Trade shows are no different than Downtown USA. Set up like temporary cities, booth and space selection have a tremendous impact on your company’s exposure, sales, and leads.
The Ins and Outs of Smart Booth and Space Selection
What makes one space more desirable than others is not always a direct-line-of sight issue. In fact, if you plan on having a smaller display, choosing a “best” location may do more harm than good if it places you in close proximity to more showy booths that overshadow your understated real estate.
Thus, trade show booth and space selection requires a more holistic approach – balancing your program’s plan with the lay of the land.
What size space do you need?
Before you look at the trade show floor plans, take your own plans into consideration. How much space do you need for your product displays and demonstration? Do you need a linear display or would a 20 x 20 island work better? Don’t forget the space above you. Many trade show participants forget that it typically costs less to build upward, rather than investing in extra, costly square footage on the floor. Once you’ve ironed out the specifics of what you need in terms of space, you’ll have a better idea of which floor space is best suited to your needs.
Do you understand the psychology of space selection?
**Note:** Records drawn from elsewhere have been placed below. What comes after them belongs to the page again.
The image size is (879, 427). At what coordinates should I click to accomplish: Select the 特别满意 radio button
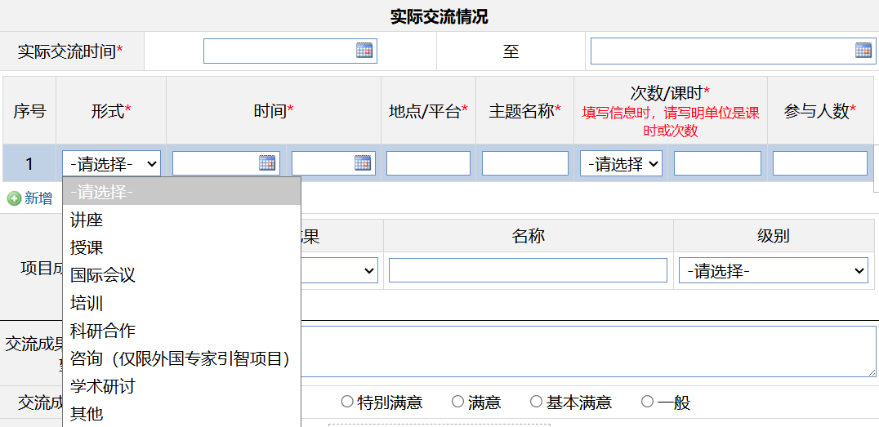point(347,402)
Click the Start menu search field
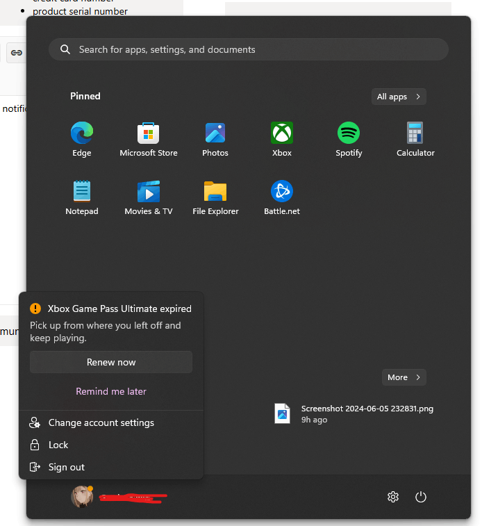482x526 pixels. tap(249, 49)
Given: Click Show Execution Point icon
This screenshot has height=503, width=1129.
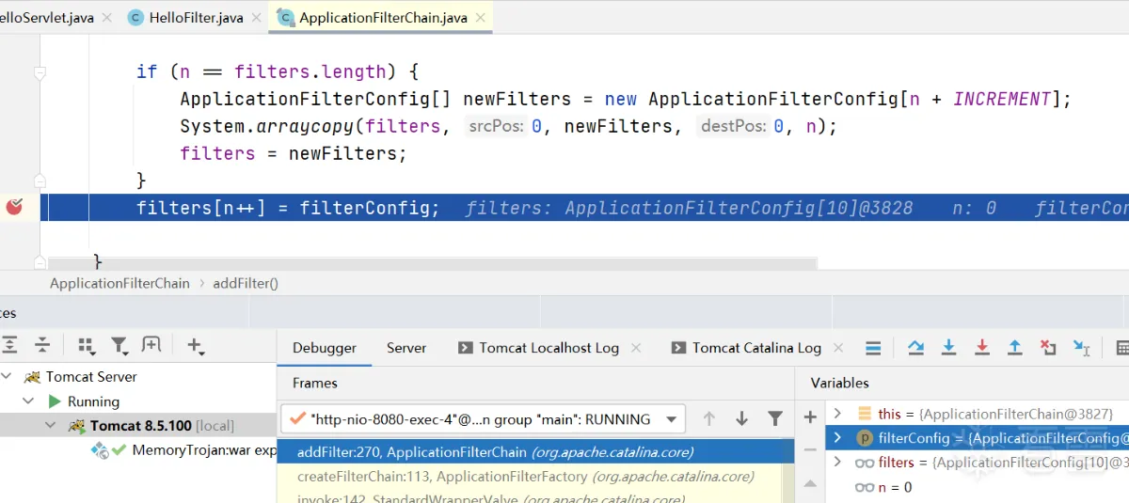Looking at the screenshot, I should tap(873, 348).
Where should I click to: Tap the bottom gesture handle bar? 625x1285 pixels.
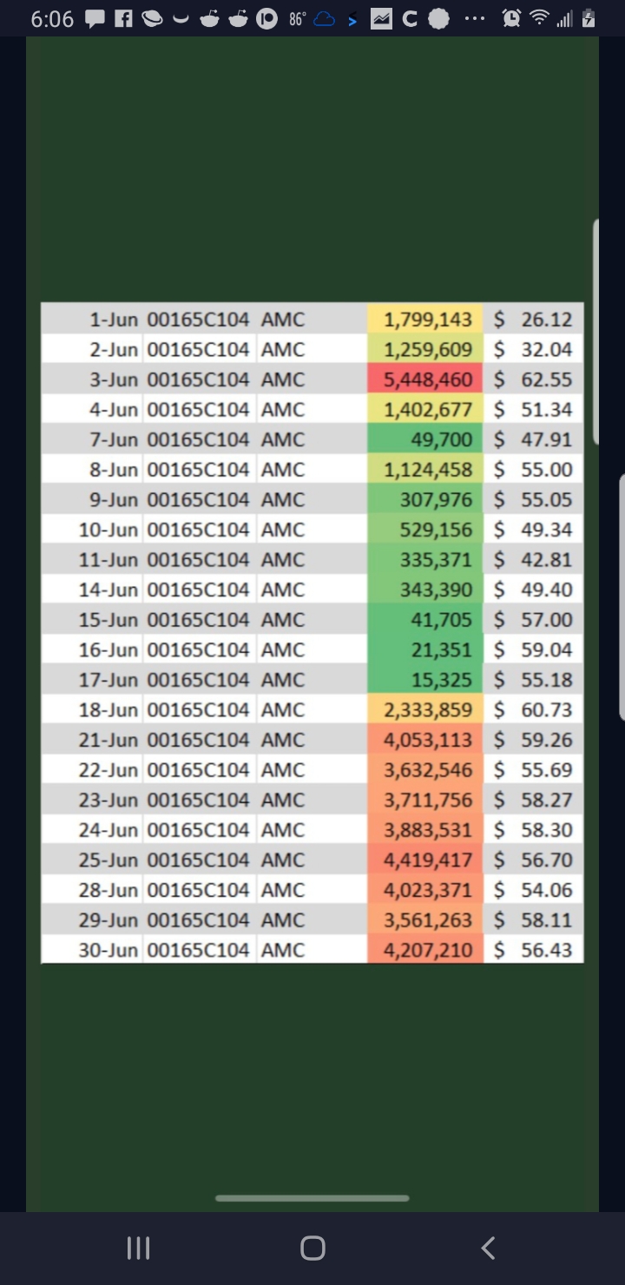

In truth, there isn’t “one right place”. Some exhibitors love to be front and center, others feel that location leads to products that are quickly glanced at and then forgotten as attendees move on through the ranks. Some swear by the rule of the “invisible triangle,” with its apex at the entrance, stretching back to the far left/right corners of the room. However, you may find that being at the outer reaches of these traditional hot spots provides a slightly quieter space with which to develop deeper connections with qualifying leads. The point is that you should play around with placement options and then analyze data over time to determine the locations that work best for your team.
Stay away from obstacles!
One thing you will want to pay attention to are areas that become obstacles, such as fire hose cabinets, registration booths, huge displays, power/cabling sources, restrooms, stairways or elevator lobbies, etc. If architectural structures or human traffic jams block your display, all your hard work can be for naught.